- **INSTRUCTIONS TO FOLLOW**:
If pictures appear among the lines below, leave them out while you return exactly the lines from the one with "This screenshot has height=396, width=1280." through the one with "Screen dimensions: 1372x888".

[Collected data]
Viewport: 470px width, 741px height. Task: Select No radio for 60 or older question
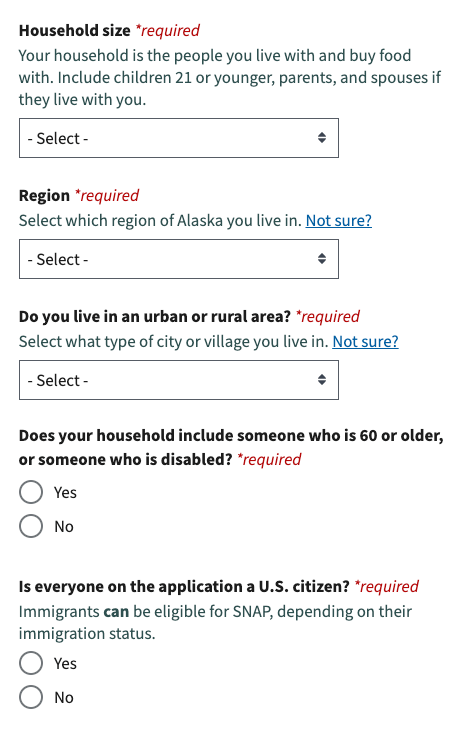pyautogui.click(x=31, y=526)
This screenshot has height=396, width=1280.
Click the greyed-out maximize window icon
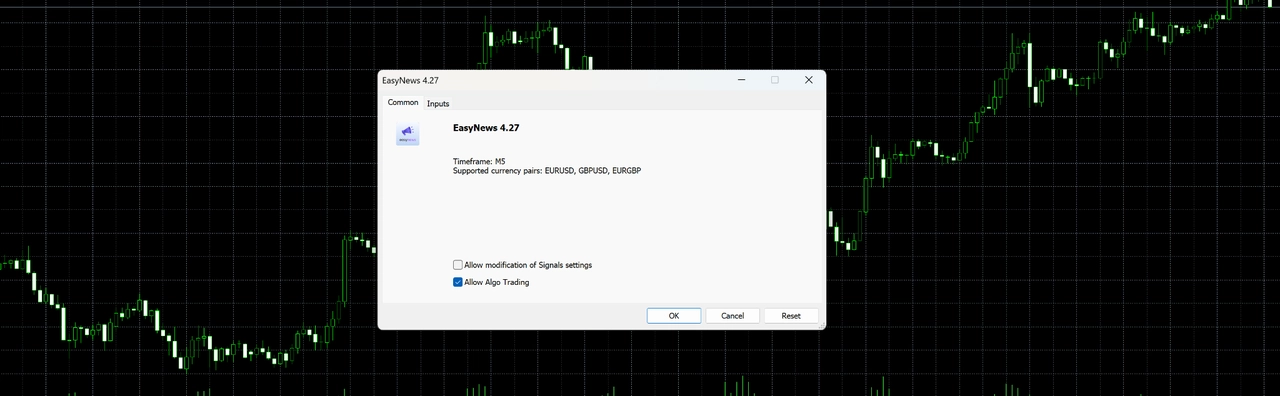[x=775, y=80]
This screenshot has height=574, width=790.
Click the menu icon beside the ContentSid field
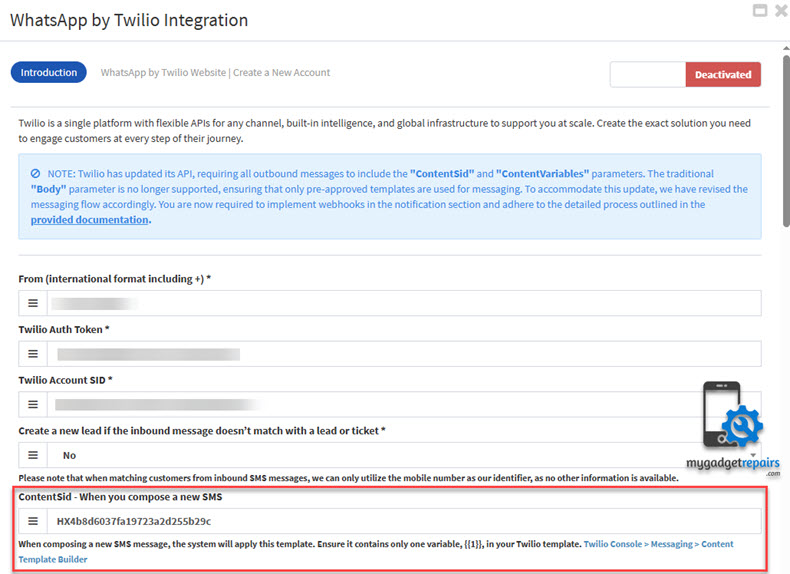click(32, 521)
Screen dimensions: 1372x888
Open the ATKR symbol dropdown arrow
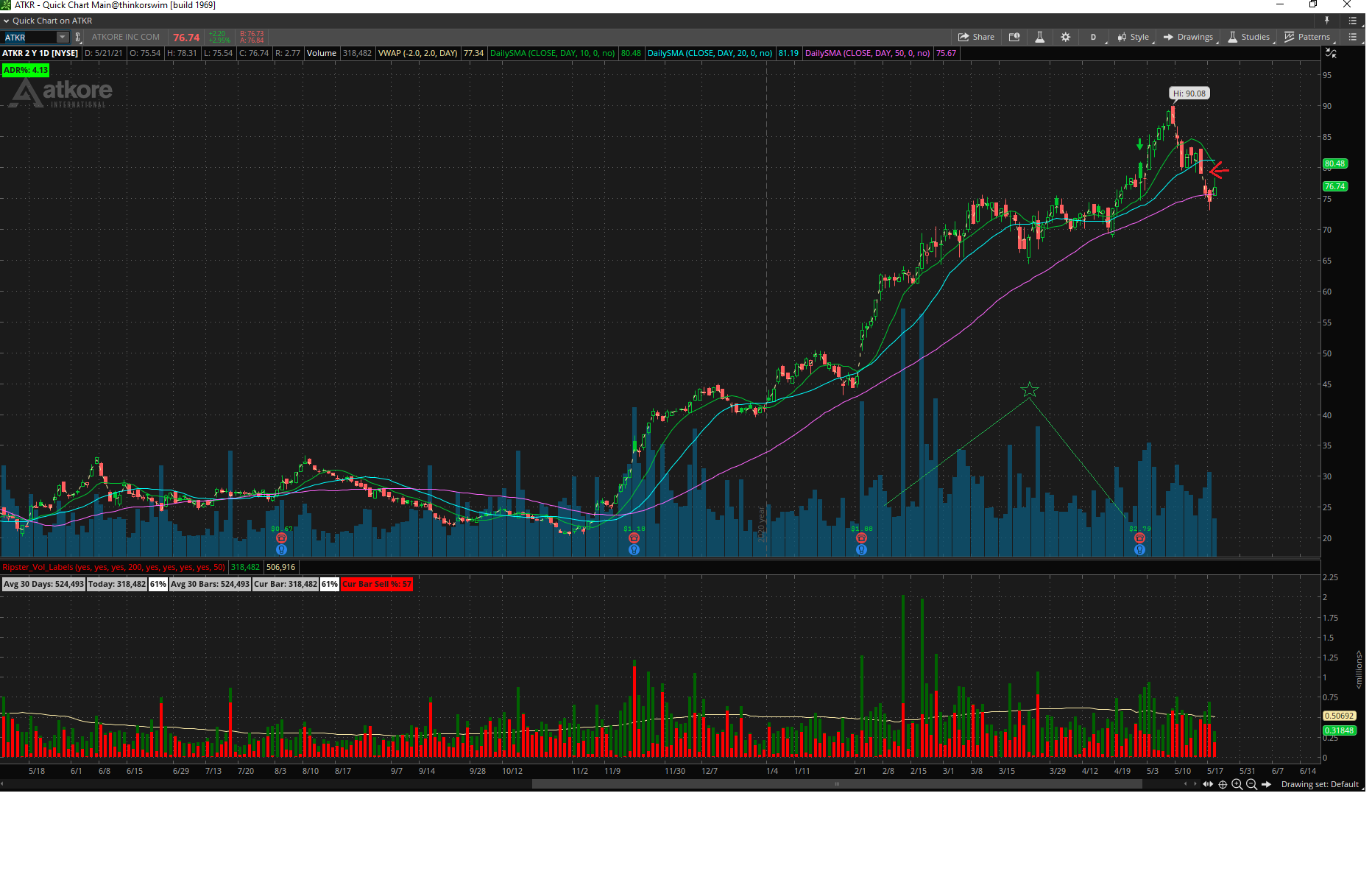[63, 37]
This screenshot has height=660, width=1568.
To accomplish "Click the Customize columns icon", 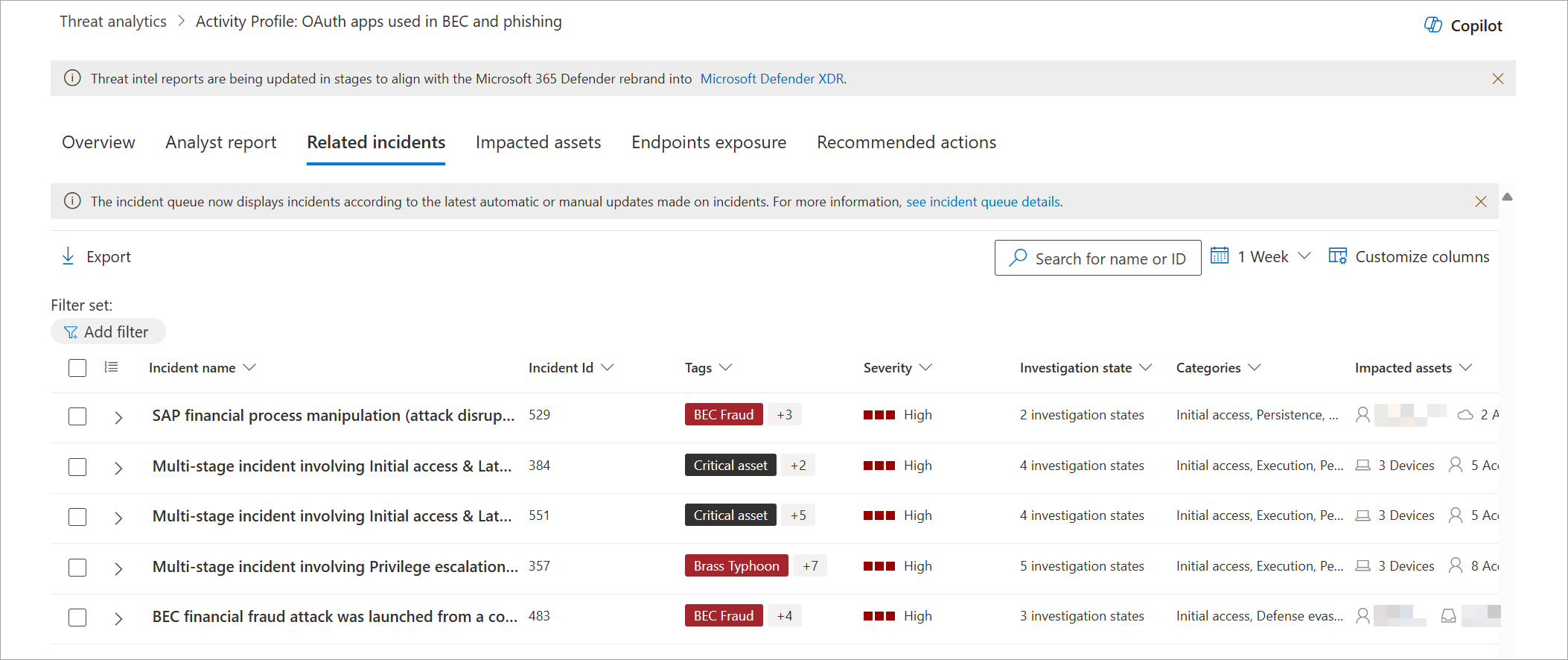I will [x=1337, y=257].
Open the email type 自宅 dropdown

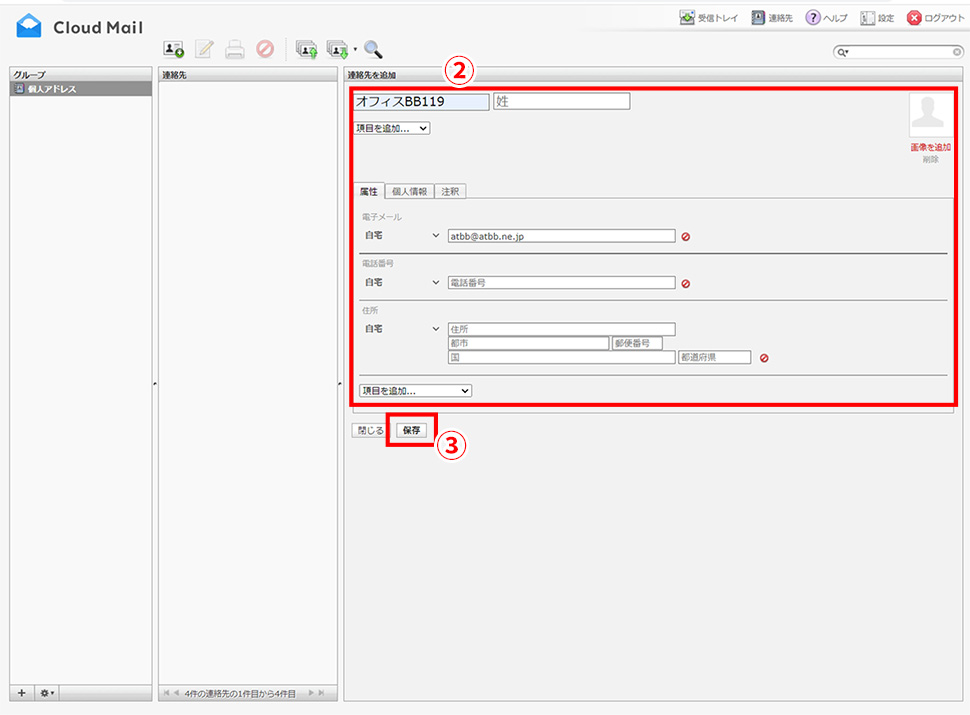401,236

- **RESULT OF THIS EXERCISE**:
This screenshot has height=396, width=1280.
Click the greyed-out maximize window icon
[x=775, y=80]
This screenshot has height=574, width=790.
Click the menu icon beside the ContentSid field
click(32, 521)
Screen dimensions: 1372x888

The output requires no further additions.